▸ **DATA RECORDS**
┌────────

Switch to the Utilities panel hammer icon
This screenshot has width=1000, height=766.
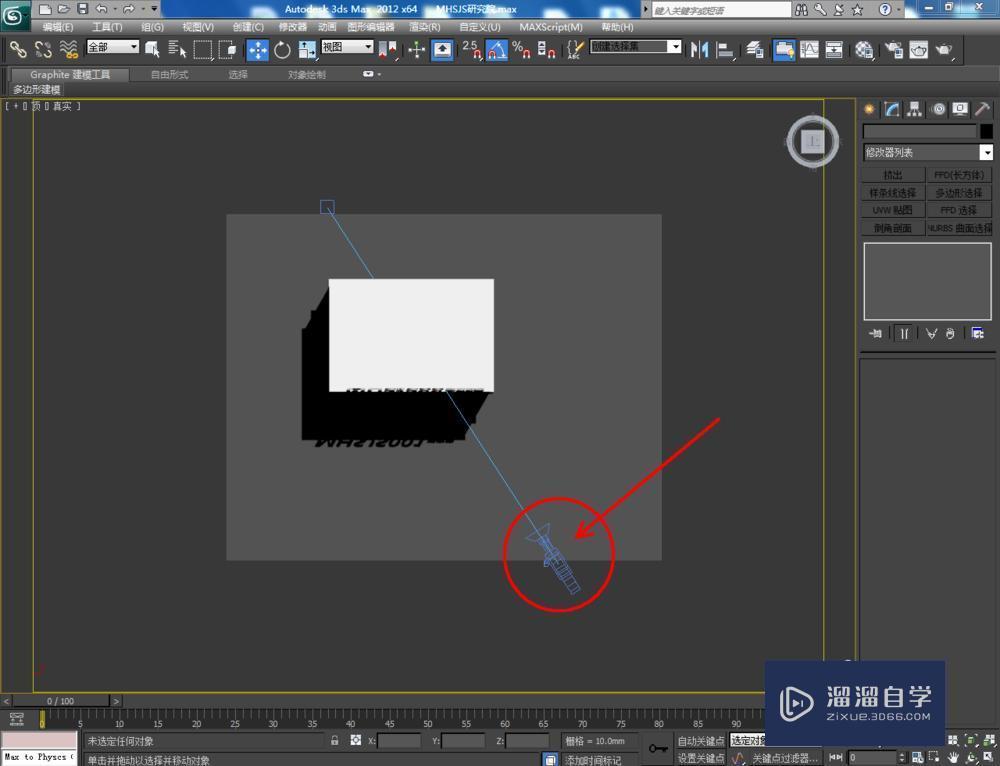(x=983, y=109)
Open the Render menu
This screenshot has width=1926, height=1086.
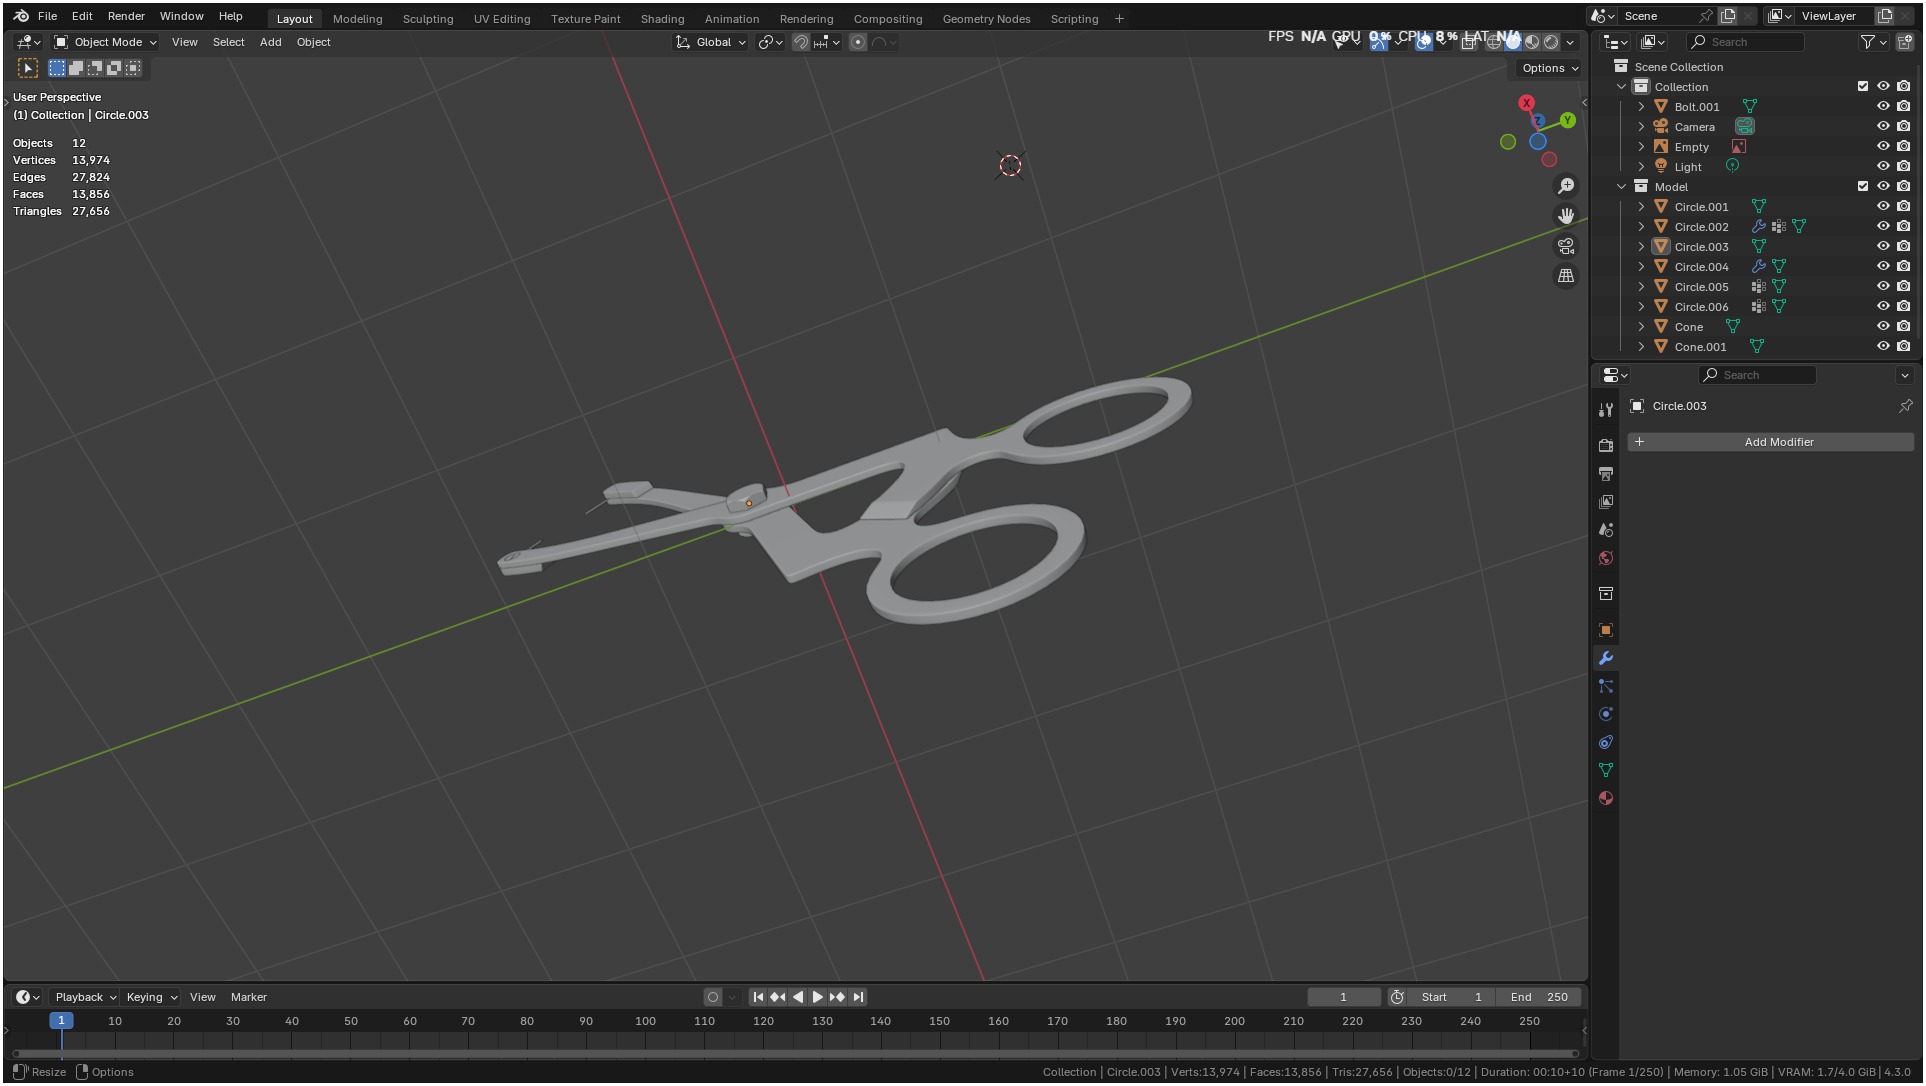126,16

└────────
┌────────

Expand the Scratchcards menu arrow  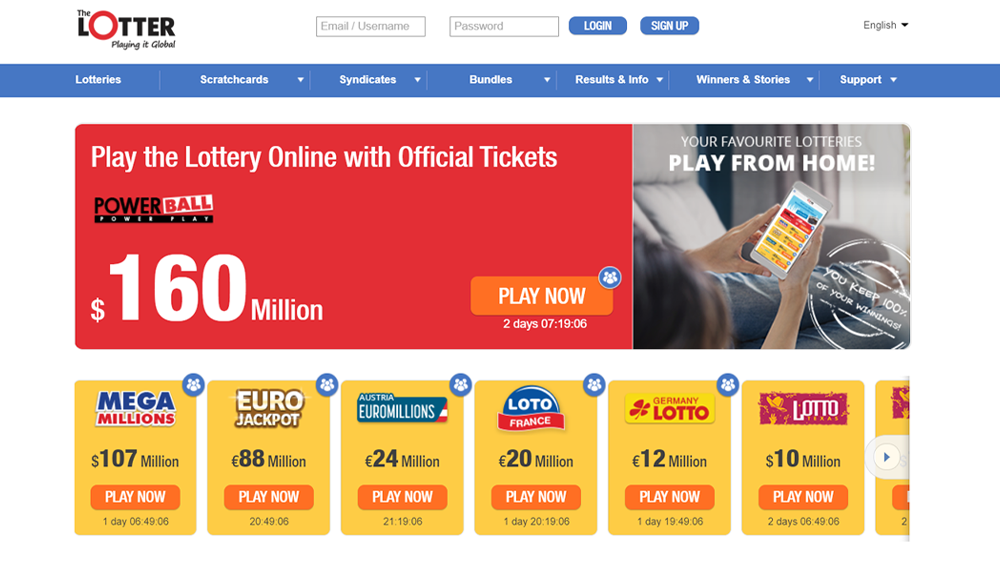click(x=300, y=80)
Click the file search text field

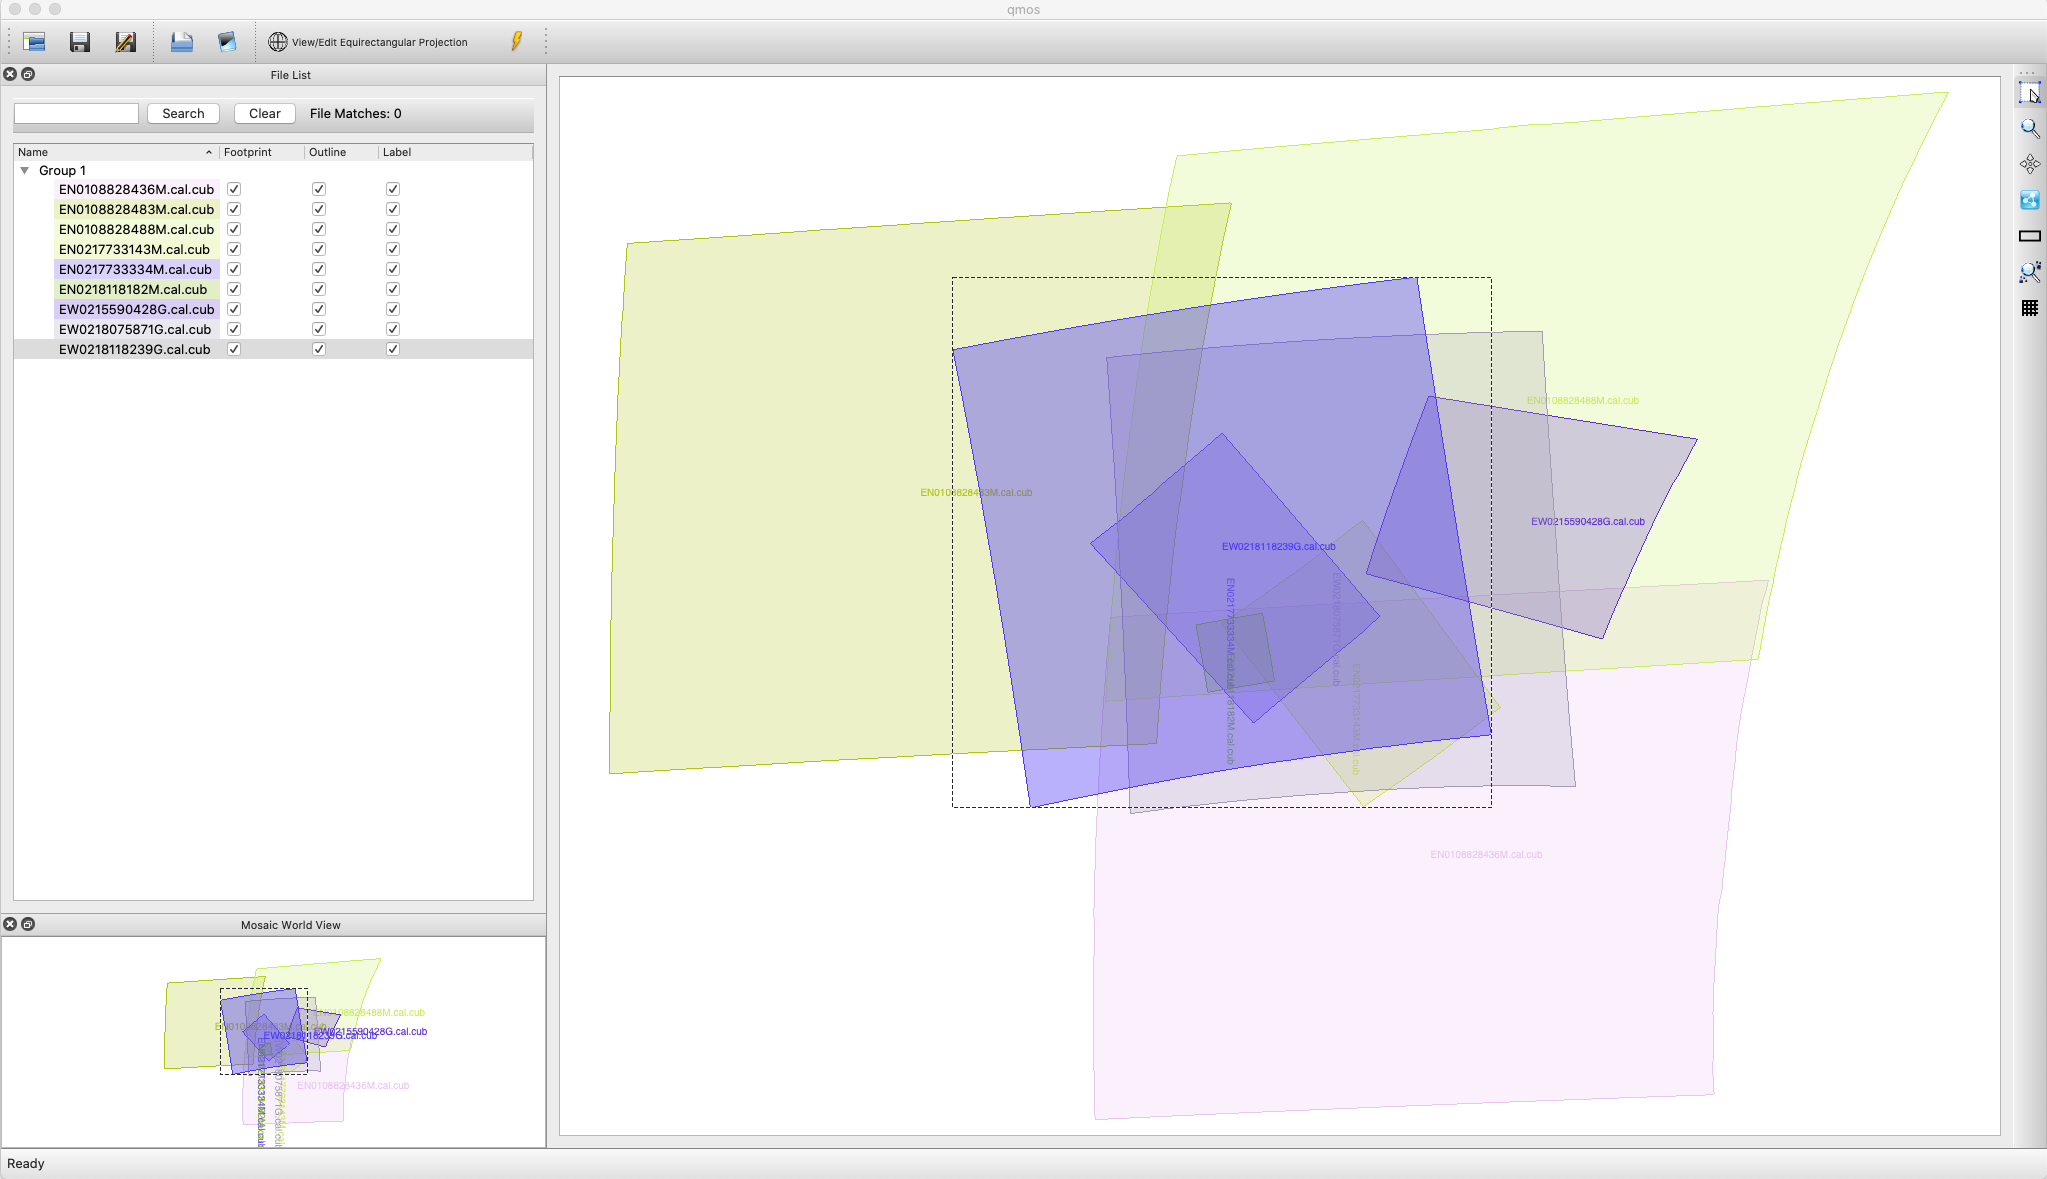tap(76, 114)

└────────

▸ **WORK INSTRUCTIONS**
Which lines in the records above contain the word "width"? Pick them out and copy each one in full.

▸ **SOLUTION TO THE PROBLEM**
This screenshot has width=1000, height=766.
This screenshot has width=1926, height=1086.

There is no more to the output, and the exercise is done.